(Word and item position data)

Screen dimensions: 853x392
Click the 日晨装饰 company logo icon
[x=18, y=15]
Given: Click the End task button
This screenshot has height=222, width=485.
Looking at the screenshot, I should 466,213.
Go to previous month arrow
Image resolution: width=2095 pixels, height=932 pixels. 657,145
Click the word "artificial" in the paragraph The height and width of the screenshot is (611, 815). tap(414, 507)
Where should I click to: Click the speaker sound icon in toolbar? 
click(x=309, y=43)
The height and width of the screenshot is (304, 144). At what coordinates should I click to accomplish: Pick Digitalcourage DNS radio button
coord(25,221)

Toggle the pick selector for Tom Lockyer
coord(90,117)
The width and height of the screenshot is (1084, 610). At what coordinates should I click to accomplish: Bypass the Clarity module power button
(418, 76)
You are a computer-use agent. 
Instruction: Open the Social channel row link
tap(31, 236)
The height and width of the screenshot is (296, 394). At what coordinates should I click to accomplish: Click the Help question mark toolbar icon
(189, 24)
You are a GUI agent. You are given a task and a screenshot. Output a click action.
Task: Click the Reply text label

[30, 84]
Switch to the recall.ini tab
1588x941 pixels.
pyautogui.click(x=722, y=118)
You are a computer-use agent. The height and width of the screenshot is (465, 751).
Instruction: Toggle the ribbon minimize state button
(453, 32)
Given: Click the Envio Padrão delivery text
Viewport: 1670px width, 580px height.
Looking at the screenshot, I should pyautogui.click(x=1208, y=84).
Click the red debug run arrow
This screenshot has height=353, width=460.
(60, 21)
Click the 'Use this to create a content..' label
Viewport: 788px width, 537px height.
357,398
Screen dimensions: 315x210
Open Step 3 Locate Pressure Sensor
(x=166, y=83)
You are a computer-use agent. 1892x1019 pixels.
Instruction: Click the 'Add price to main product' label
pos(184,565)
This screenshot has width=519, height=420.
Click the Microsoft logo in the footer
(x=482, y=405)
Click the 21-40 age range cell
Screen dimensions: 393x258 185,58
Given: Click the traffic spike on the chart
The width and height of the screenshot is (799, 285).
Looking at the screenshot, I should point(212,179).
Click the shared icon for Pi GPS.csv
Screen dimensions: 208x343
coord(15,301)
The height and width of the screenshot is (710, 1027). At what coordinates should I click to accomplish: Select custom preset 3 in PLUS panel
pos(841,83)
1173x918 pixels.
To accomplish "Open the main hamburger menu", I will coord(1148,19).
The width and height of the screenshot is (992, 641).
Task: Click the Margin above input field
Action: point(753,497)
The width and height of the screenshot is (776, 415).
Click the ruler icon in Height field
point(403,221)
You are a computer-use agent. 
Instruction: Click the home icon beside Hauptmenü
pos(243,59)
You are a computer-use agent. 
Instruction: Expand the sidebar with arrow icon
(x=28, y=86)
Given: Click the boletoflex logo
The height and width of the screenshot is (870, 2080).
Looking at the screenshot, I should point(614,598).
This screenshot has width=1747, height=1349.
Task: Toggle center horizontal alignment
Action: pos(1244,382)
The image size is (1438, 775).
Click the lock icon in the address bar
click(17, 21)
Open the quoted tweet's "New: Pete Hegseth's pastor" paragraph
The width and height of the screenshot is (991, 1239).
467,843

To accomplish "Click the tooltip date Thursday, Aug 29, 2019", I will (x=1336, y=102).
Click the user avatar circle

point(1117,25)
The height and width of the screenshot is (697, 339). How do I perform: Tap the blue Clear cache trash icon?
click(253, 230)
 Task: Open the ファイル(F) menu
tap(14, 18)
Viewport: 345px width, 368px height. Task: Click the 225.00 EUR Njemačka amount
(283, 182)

Instruction:
Repeat all of the items above, line for line, with no changes.

Solution to the problem:
Screen dimensions: 853x392
Click the 日晨装饰 company logo icon
[x=18, y=15]
Given: Click the End task button
This screenshot has height=222, width=485.
Looking at the screenshot, I should 466,213.
Go to previous month arrow
Image resolution: width=2095 pixels, height=932 pixels. 657,145
Click the word "artificial" in the paragraph The height and width of the screenshot is (611, 815). tap(414, 507)
Where should I click to: Click the speaker sound icon in toolbar? 
click(x=309, y=43)
The height and width of the screenshot is (304, 144). At what coordinates should I click to accomplish: Pick Digitalcourage DNS radio button
coord(25,221)

Toggle the pick selector for Tom Lockyer
coord(90,117)
The width and height of the screenshot is (1084, 610). At what coordinates should I click to accomplish: Bypass the Clarity module power button
(418, 76)
You are a computer-use agent. 
Instruction: Open the Social channel row link
tap(31, 236)
The height and width of the screenshot is (296, 394). At what coordinates should I click to accomplish: Click the Help question mark toolbar icon
(189, 24)
You are a GUI agent. You are given a task and a screenshot. Output a click action.
Task: Click the Reply text label

[30, 84]
Switch to the recall.ini tab
1588x941 pixels.
pyautogui.click(x=722, y=118)
You are a computer-use agent. The height and width of the screenshot is (465, 751).
Instruction: Toggle the ribbon minimize state button
(453, 32)
Given: Click the Envio Padrão delivery text
Viewport: 1670px width, 580px height.
Looking at the screenshot, I should pyautogui.click(x=1208, y=84).
Click the red debug run arrow
This screenshot has height=353, width=460.
(60, 21)
Click the 'Use this to create a content..' label
Viewport: 788px width, 537px height.
357,398
Screen dimensions: 315x210
Open Step 3 Locate Pressure Sensor
(x=166, y=83)
You are a computer-use agent. 1892x1019 pixels.
Instruction: Click the 'Add price to main product' label
pos(184,565)
This screenshot has width=519, height=420.
Click the Microsoft logo in the footer
(x=482, y=405)
Click the 21-40 age range cell
Screen dimensions: 393x258 185,58
Given: Click the traffic spike on the chart
The width and height of the screenshot is (799, 285).
Looking at the screenshot, I should point(212,179).
Click the shared icon for Pi GPS.csv
Screen dimensions: 208x343
coord(15,301)
The height and width of the screenshot is (710, 1027). At what coordinates should I click to accomplish: Select custom preset 3 in PLUS panel
pos(841,83)
1173x918 pixels.
To accomplish "Open the main hamburger menu", I will coord(1148,19).
The width and height of the screenshot is (992, 641).
Task: Click the Margin above input field
Action: point(753,497)
The width and height of the screenshot is (776, 415).
Click the ruler icon in Height field
point(403,221)
You are a computer-use agent. 
Instruction: Click the home icon beside Hauptmenü
pos(243,59)
You are a computer-use agent. 
Instruction: Expand the sidebar with arrow icon
(x=28, y=86)
Given: Click the boletoflex logo
The height and width of the screenshot is (870, 2080).
Looking at the screenshot, I should point(614,598).
This screenshot has width=1747, height=1349.
Task: Toggle center horizontal alignment
Action: pos(1244,382)
The image size is (1438, 775).
Click the lock icon in the address bar
click(17, 21)
Open the quoted tweet's "New: Pete Hegseth's pastor" paragraph
The width and height of the screenshot is (991, 1239).
467,843

To accomplish "Click the tooltip date Thursday, Aug 29, 2019", I will (x=1336, y=102).
Click the user avatar circle

point(1117,25)
The height and width of the screenshot is (697, 339). How do I perform: Tap the blue Clear cache trash icon?
click(253, 230)
 Task: Open the ファイル(F) menu
tap(14, 18)
Viewport: 345px width, 368px height. Task: Click the 225.00 EUR Njemačka amount
(283, 182)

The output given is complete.